The peptide has also been studied for its role at the dermal–epidermal junction:

Biopsy and ex vivo data indicate improved DEJ morphology, with a more defined and less flattened junction in treated samples compared with untreated mature skin.

Enhanced appearance of papillary structures in the upper dermis, suggesting better integration of collagen and associated ECM close to the DEJ.

Rather than acting as a strong collagen stimulator, Acetyl Tetrapeptide-11 is associated with reorganization and consolidation of existing structures, helping restore aspects of a younger, more intricate DEJ architecture.

5. Matrix and Gene-Expression Findings

Transcriptomic analyses from supplier and technical studies indicate that Acetyl Tetrapeptide-11 impacts a panel of genes involved in:

Extracellular matrix organization (ECM structural constituents and regulators).

Cell adhesion and junctional complexes, including components of desmosomes and hemidesmosomes.

Epidermal differentiation and cornified envelope formation.

These gene-level changes are aligned with observed tissue-level outcomes such as more regular epidermal layering, denser DEJ region, and refined papillary dermis microstructure.

6. Structural Aging and Biophysical Readouts

In cosmetic-style in vivo evaluations, formulations containing Acetyl Tetrapeptide-11 are typically assessed for:

Surface roughness and microrelief (fine-line parameters, texture indices).

Perceived firmness and density (biomechanical measurements and visual grading).

Uniformity of skin surface (2D or 3D imaging, contrast and homogeneity metrics).

Improvements in these parameters are interpreted as the macroscopic expression of its cohesion- and structure-oriented mechanism: more compact and organized epidermis, better DEJ integrity, and refined superficial matrix, rather than volumetric filling.
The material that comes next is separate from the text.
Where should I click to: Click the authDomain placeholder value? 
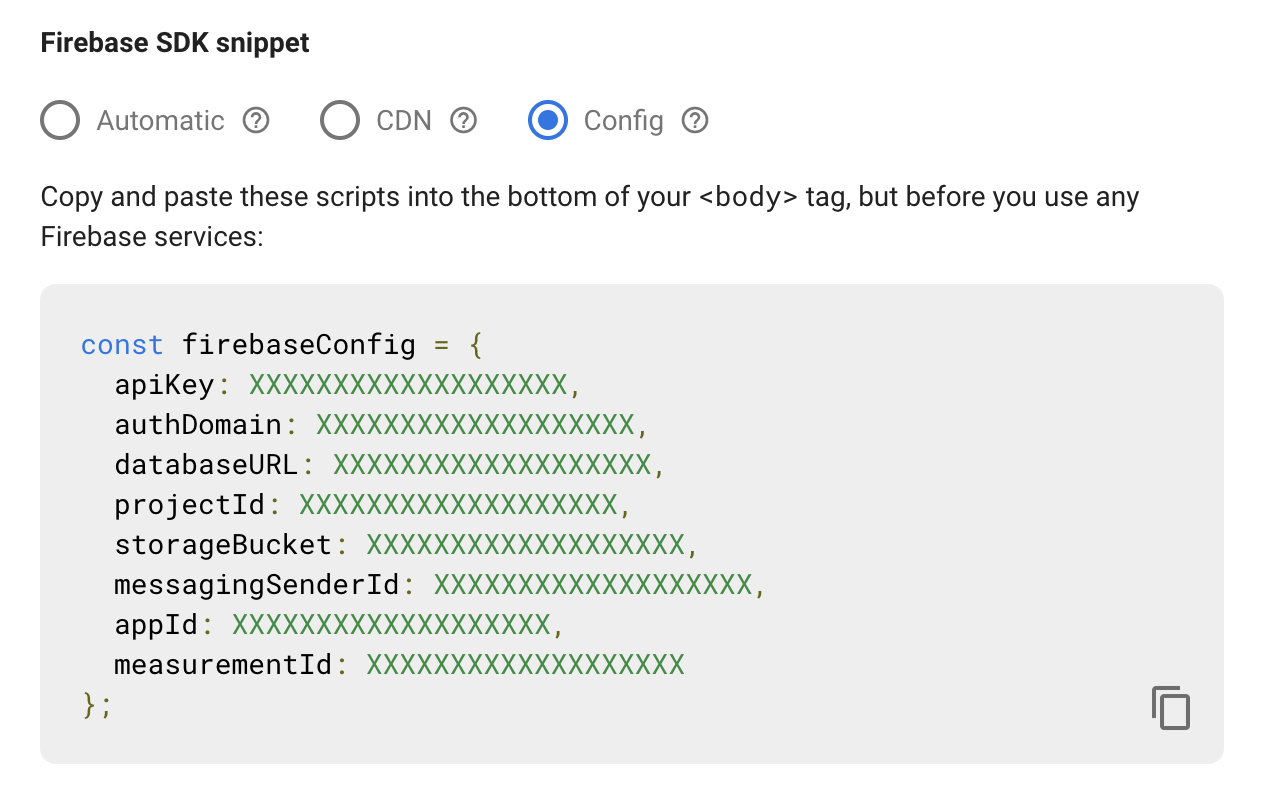[475, 425]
7. Distinctive Mechanistic Positioning

Compared with classic collagen-stimulating matrikines, Acetyl Tetrapeptide-11 is characterized by:

A primary focus on organization and cohesion (epidermal and DEJ) rather than strong proliferation or high-level collagen induction.
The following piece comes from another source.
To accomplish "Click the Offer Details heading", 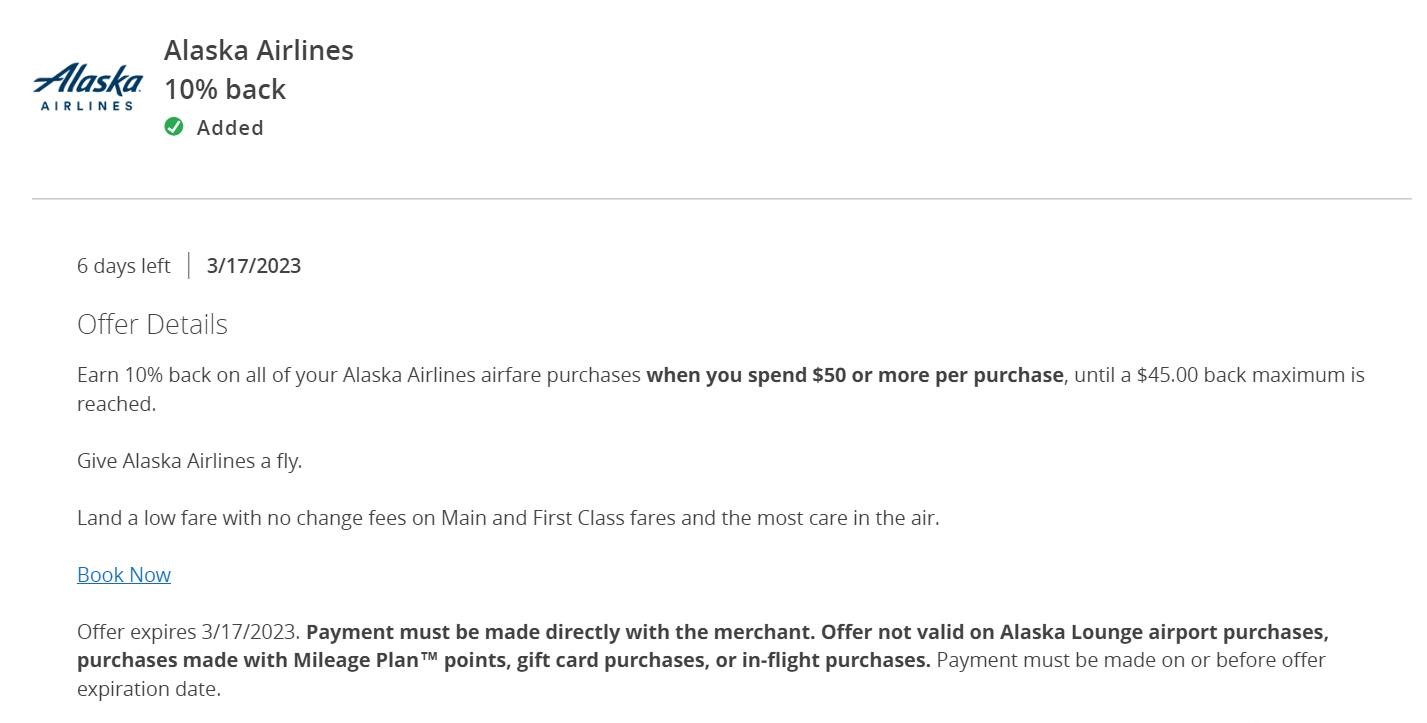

Activity that fits into the concept of “mature skin re-architecture”, addressing sagging and surface texture through micro-structural optimization.

Complementarity with peptides that target collagen synthesis, elastin support, or anti-glycation pathways.

This makes it conceptually suitable within multi-pathway approaches where different actives target matrix quantity, matrix quality, barrier function, and biochemical protection.

8. Formulation and Technical Aspects

Acetyl Tetrapeptide-11:

Is generally supplied in aqueous or glycolic solution at low active concentration.

Is incorporated in the cool-down phase of emulsions, or directly into water-based serums and gels, to preserve peptide integrity.

Is stable within conventional cosmetic pH and temperature ranges when protected from strong oxidants and prolonged high heat.

Is used at low dosage typical for signal peptides, leveraging receptor-level or pathway-level modulation rather than bulk contribution.

Summary

Acetyl Tetrapeptide-11 (Syniorage) is a signal tetrapeptide characterized in research by its ability to modulate epidermal cohesion markers, improve dermal–epidermal junction morphology, and refine papillary dermis organization. Its activity profile is centered on restructuring and consolidating existing tissue architecture—particularly in mature skin—complementing other matrix-active peptides that primarily act on synthesis or protection.